A decent Trump biopic that’s for nobody

US


movie review

THE APPRENTICE

What sensible people, whose LinkedIn accounts don’t say “movie critic” anyway, would go see a film about Donald Trump right now?

The former president and current candidate dominates the news cycle, and obnoxious impressions of him are ubiquitous — whether on late-night TV or at every party that serves booze.

Why more?

Director Ali Abbasi and screenwriter Gabriel Sherman attempt to answer that question with their controversial film “The Apprentice,” a drama about Trump’s rise as a New York real estate tycoon in the late 1970s alongside his cutthroat lawyer and mentor Roy Cohn and wife Ivana.

Since May, the film has been treating the festival circuit like swing states, hoping to gain ground.

It premiered at Cannes in the spring and then struggled to find American distribution.
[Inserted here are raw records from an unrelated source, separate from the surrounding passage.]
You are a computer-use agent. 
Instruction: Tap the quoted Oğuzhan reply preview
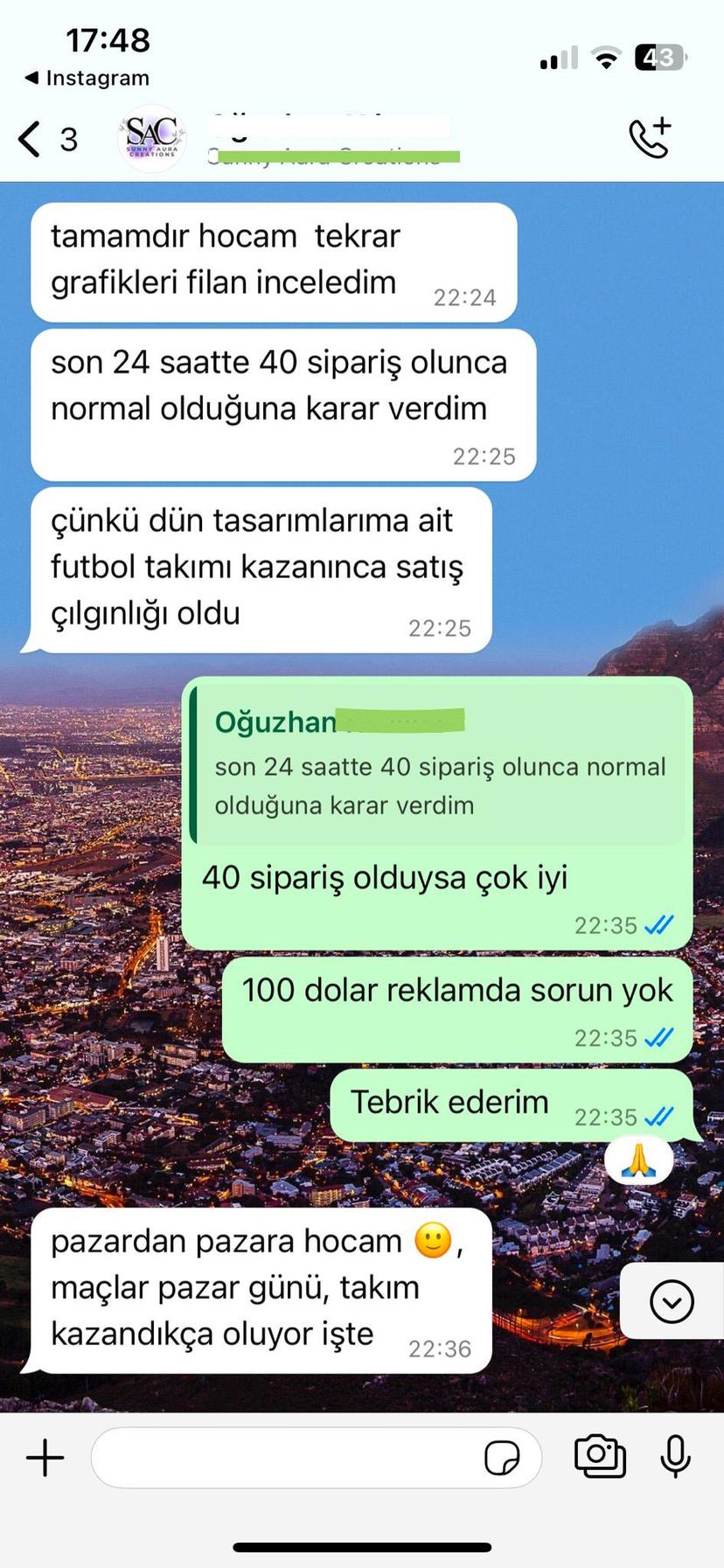437,765
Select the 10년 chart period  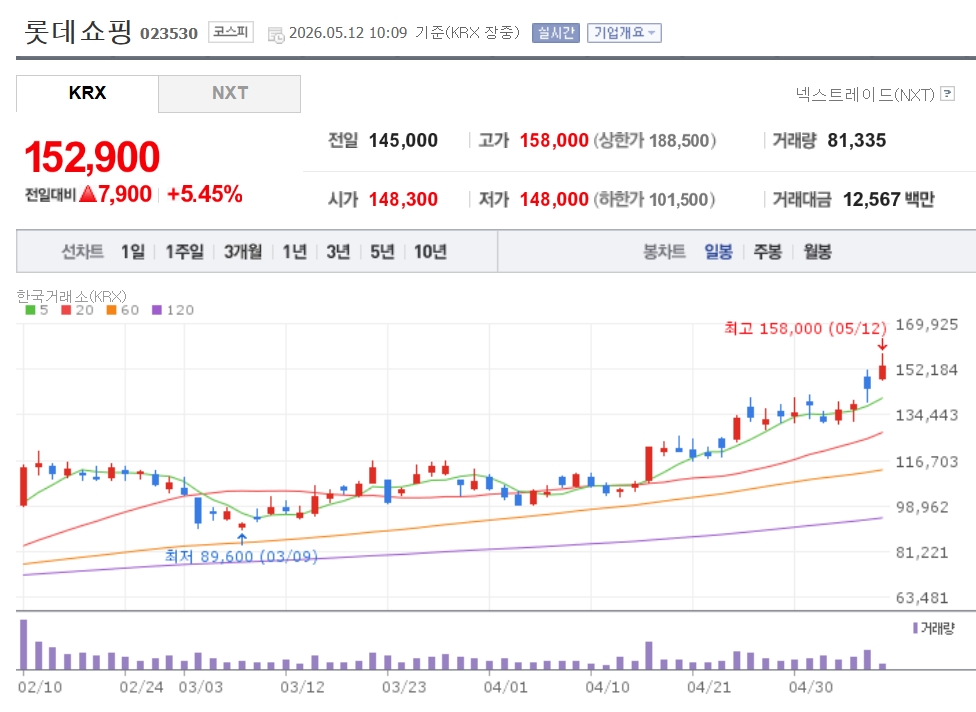[x=430, y=251]
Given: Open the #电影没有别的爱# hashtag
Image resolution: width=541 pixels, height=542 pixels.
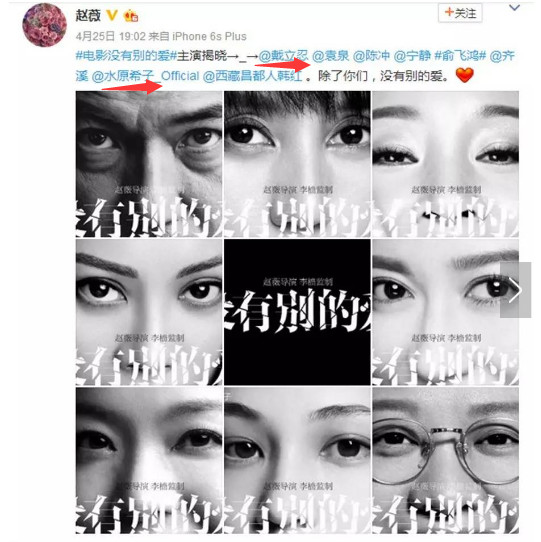Looking at the screenshot, I should (x=126, y=56).
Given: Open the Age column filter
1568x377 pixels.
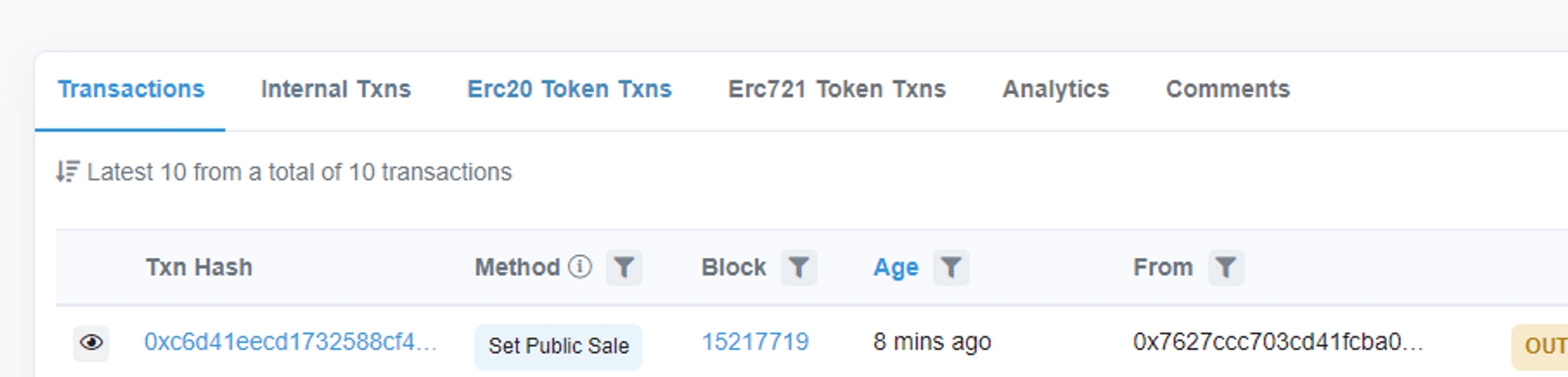Looking at the screenshot, I should pos(950,268).
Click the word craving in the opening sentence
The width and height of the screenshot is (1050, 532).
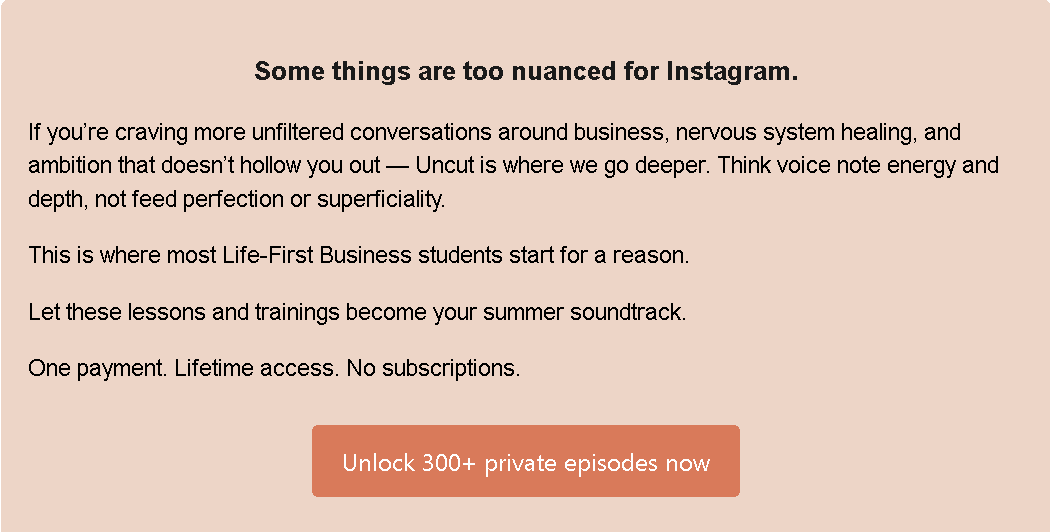151,133
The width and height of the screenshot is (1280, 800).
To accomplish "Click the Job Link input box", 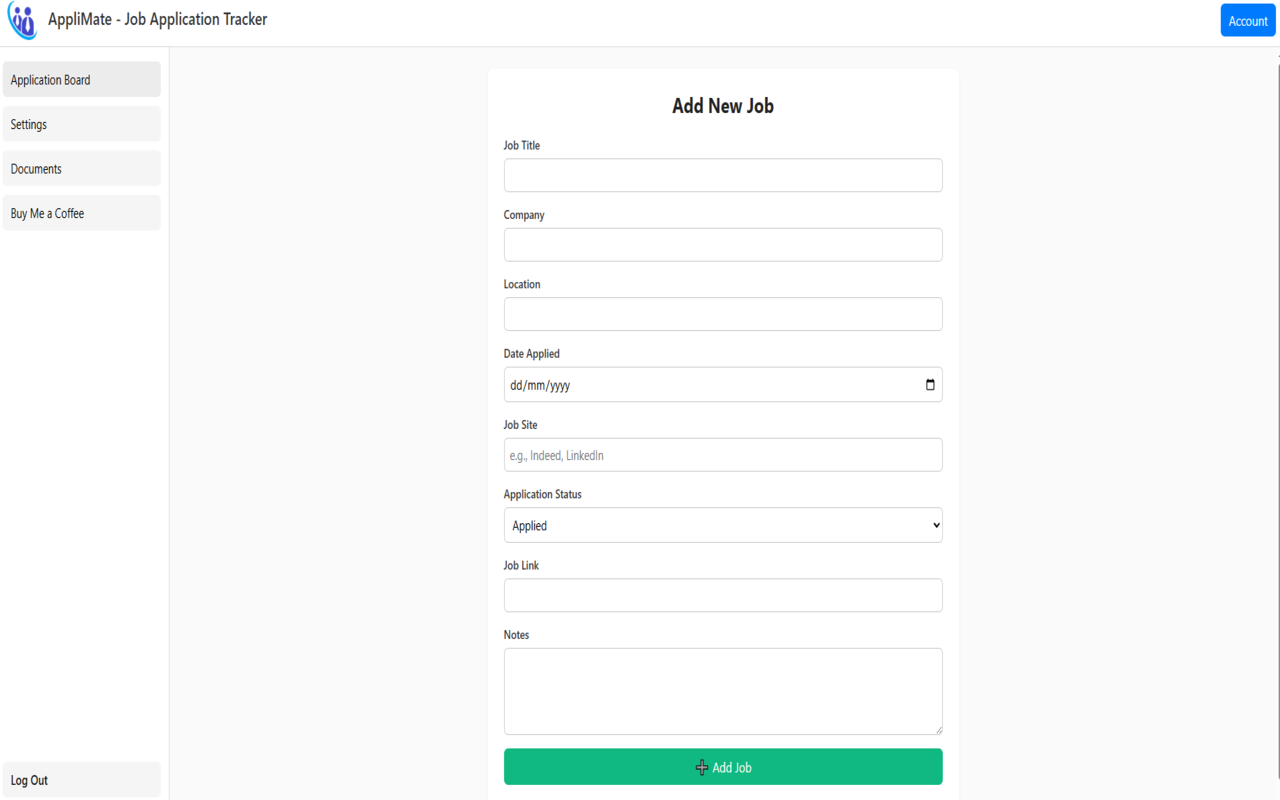I will tap(722, 594).
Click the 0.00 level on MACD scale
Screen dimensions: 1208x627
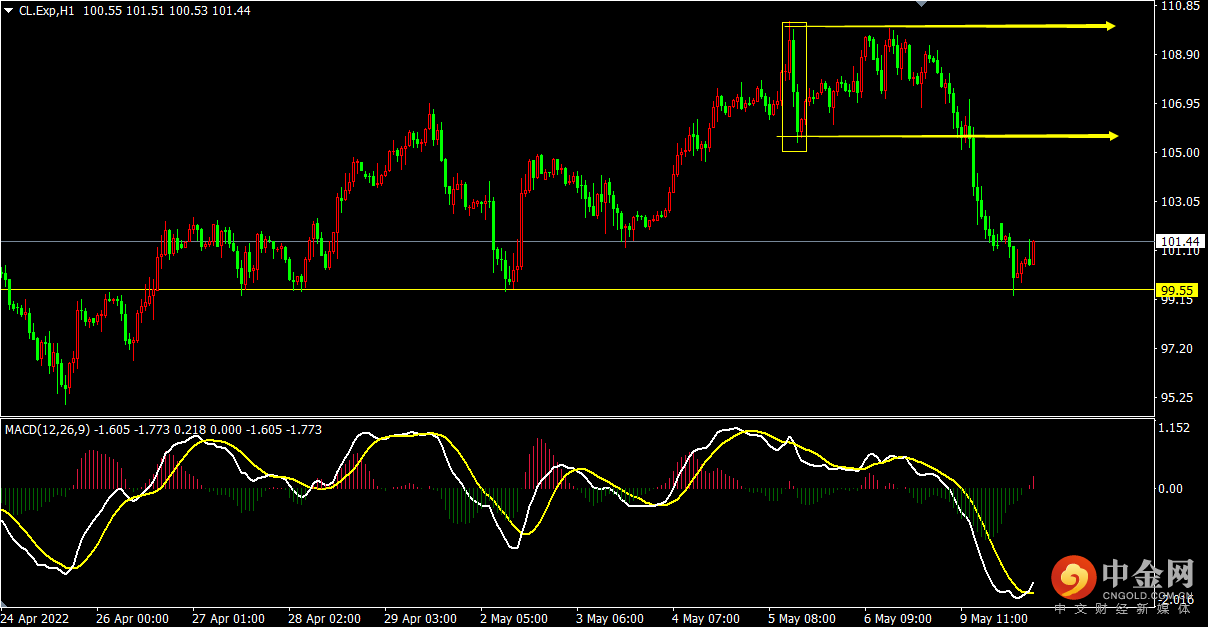click(1170, 489)
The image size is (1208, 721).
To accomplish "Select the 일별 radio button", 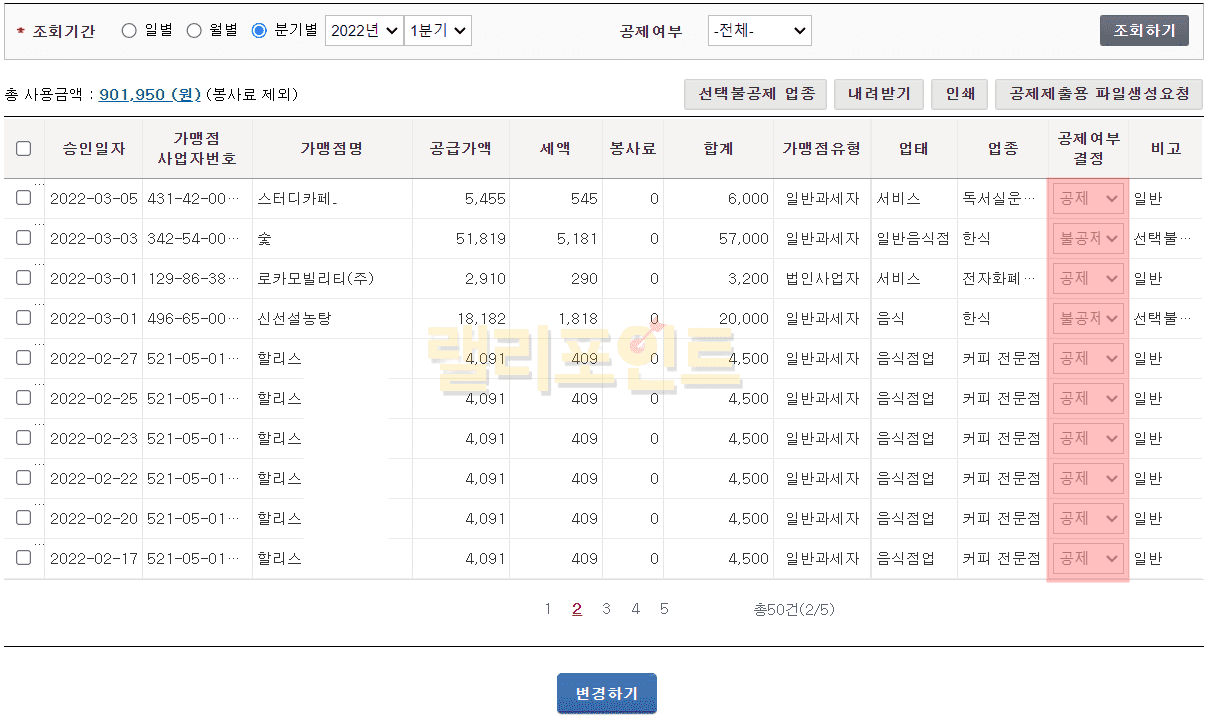I will 129,31.
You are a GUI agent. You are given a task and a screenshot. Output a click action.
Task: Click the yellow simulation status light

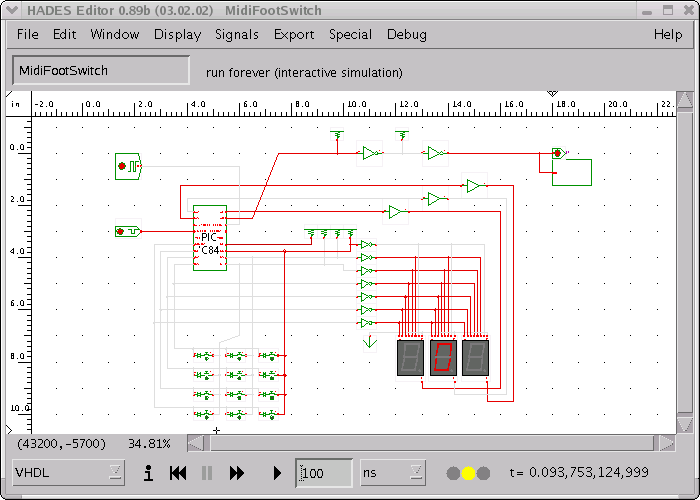[468, 473]
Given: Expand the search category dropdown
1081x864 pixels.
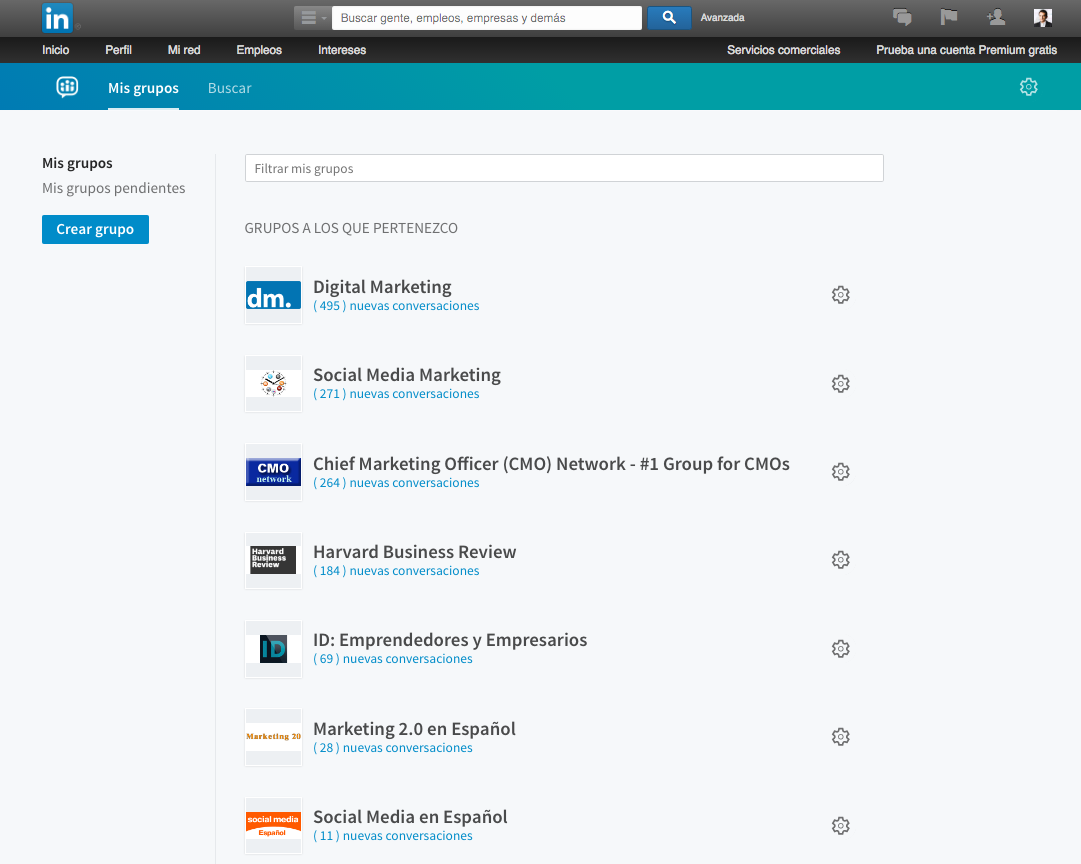Looking at the screenshot, I should pyautogui.click(x=312, y=18).
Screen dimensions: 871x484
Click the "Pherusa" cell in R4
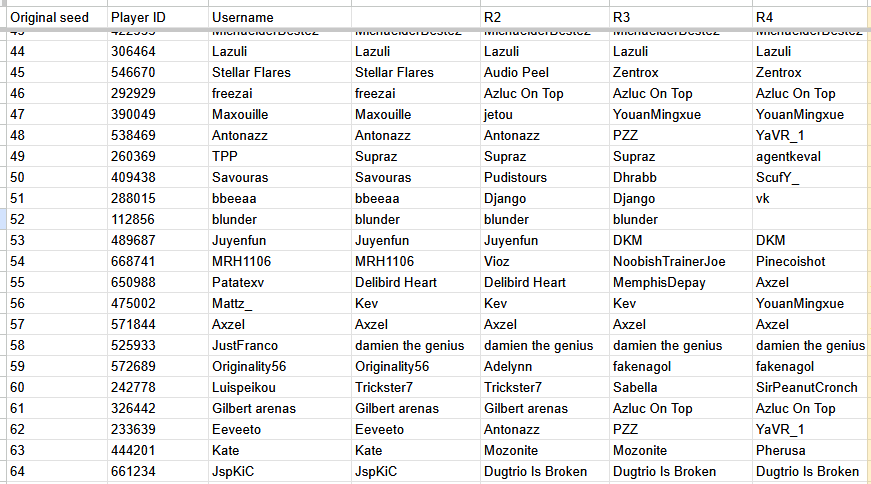tap(781, 450)
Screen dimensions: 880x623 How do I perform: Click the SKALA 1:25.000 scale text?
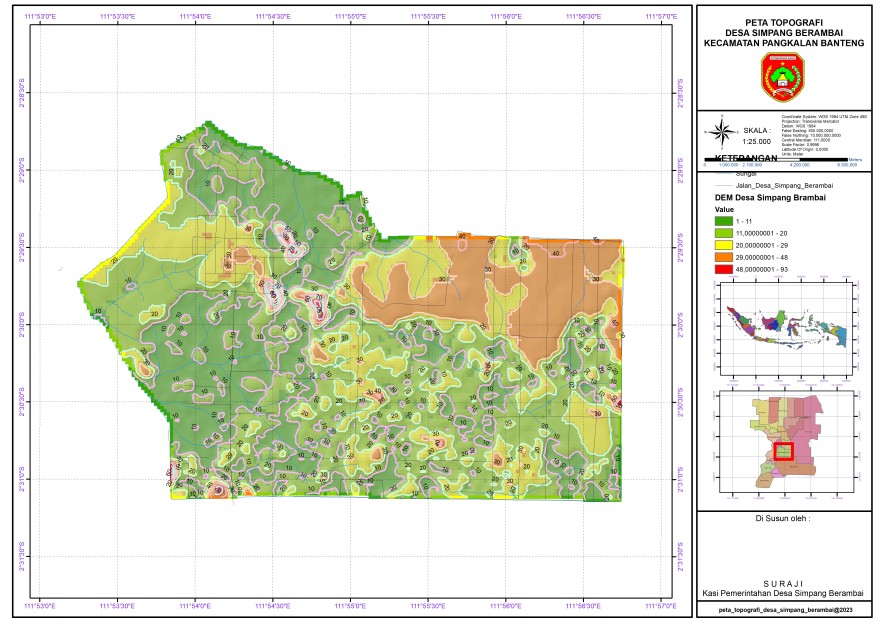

Three guesses why. Last week, it played Telluride, and on Thursday night, there was a surprise private screening in Toronto, where I saw it.

I can now say the movie has something for everybody — to be angry about.

Sebastian Stan plays a young Donald Trump in “The Apprentice.” Briarcliff Entertainment

The left will be peeved that Trump, played by Sebastian Stan, is not sufficiently demonized. 
Abbasi’s reasonably entertaining movie is a mostly sympathetic portrayal of a young man trying to make his way in the tough New York business world.

He’s unfairly mocked — including by Mayor Ed Koch (Ian D. Clark) — when he takes a risk on the opulent Trump Tower at a time when no one was betting on messy Midtown or, for that matter, the crime-infested city. The move pays off bigly.

Abbasi captures NYC’s grimy glamor well, too, and the film has the grainy accuracy of archival footage.

When Trump (Stan) meets Roy Cohn (Jeremy Strong), the course of his life changes. Briarcliff Entertainment

Donald also has complicated relationships with his cold father Fred (Martin Donovan), who looks down on him, and his brother Fred Jr. (Charlie Carrick), who died at age 42 from causes related to alcoholism. He falls in love with and marries sharp-witted Ivana (Maria Bakalova).

Trump’s life changes when he fatefully meets Cohn (Jeremy Strong), the powerful fixer and socialite, who lives by the adages “attack, attack, attack” and “admit nothing, deny everything.” The title doesn’t refer to a certain reality show, but rather the duo’s teacher-student relationship.

Strong, who, after applying some eye makeup, is a dead ringer for Cohn, is superb. He’s Roy three times over: A Roy Cohn-Kendall Roy-Logan Roy mashup that could rip you to shreds in a single breath. And, as Cohn is dying of AIDS, nimble Strong gets to play both pitbull and patient.

In a controversial scene, Trump rapes wife Ivana (Maria Bakalova). ©Mongrel Media/Courtesy Everett Collection

Most of “The Apprentice” doesn’t earn its edgy reputation. It’s an enjoyable imagining of behind-closed-doors conversations, like “The Crown,” and is not to be taken too seriously.

Except for two tasteless minutes.

The right will be furious about a pair of shamelessly provocative scenes that have turned “The Apprentice” into “The Cease and Desist.”

As his marriage begins to sour, and Trump starts having an affair, he violently rapes Ivana on the floor of their apartment. That’s dicey because while Ivana indeed once made that claim, she retracted it years later.

Then, in the 1980s, as his fame skyrockets, we watch Trump get liposuction and have the middle of his scalp surgically removed to treat baldness. There’s no merit to including that — only icky childish provocation.

Ali Abbasi captures the grimy glamor of New York City in the 1970s and ’80s. ©Mongrel Media/Courtesy Everett Collection

Stan, who’s turned into Mr. Prosthetics the past few years, makes a solid Trump. In the first half of the movie when he’s green and vulnerable, he’s believable and easy to like.

However, as Trump evolves into the familiar personality we know today, members of the press around me giggled at Stan’s rounded vowel sounds and funny lip movements.

Yet another Trump impersonator. Great.

“The Apprentice” finally did find a distributor. Briarcliff Entertainment will release it on 2,000 screens on Oct. 11.

But movies about politicians tend not to make a splash with American audiences, be they about a president’s time in office (the awful “Vice” and George W. Bush) or their early years (the tiny “Southside With You” depicting Barack and Michelle Obama’s first date).

Of course, nobody breaks precedents like Donald Trump.

But even for him, getting the masses to come out to a presidential biopic less than a month before Nov. 5 would be yuuuge.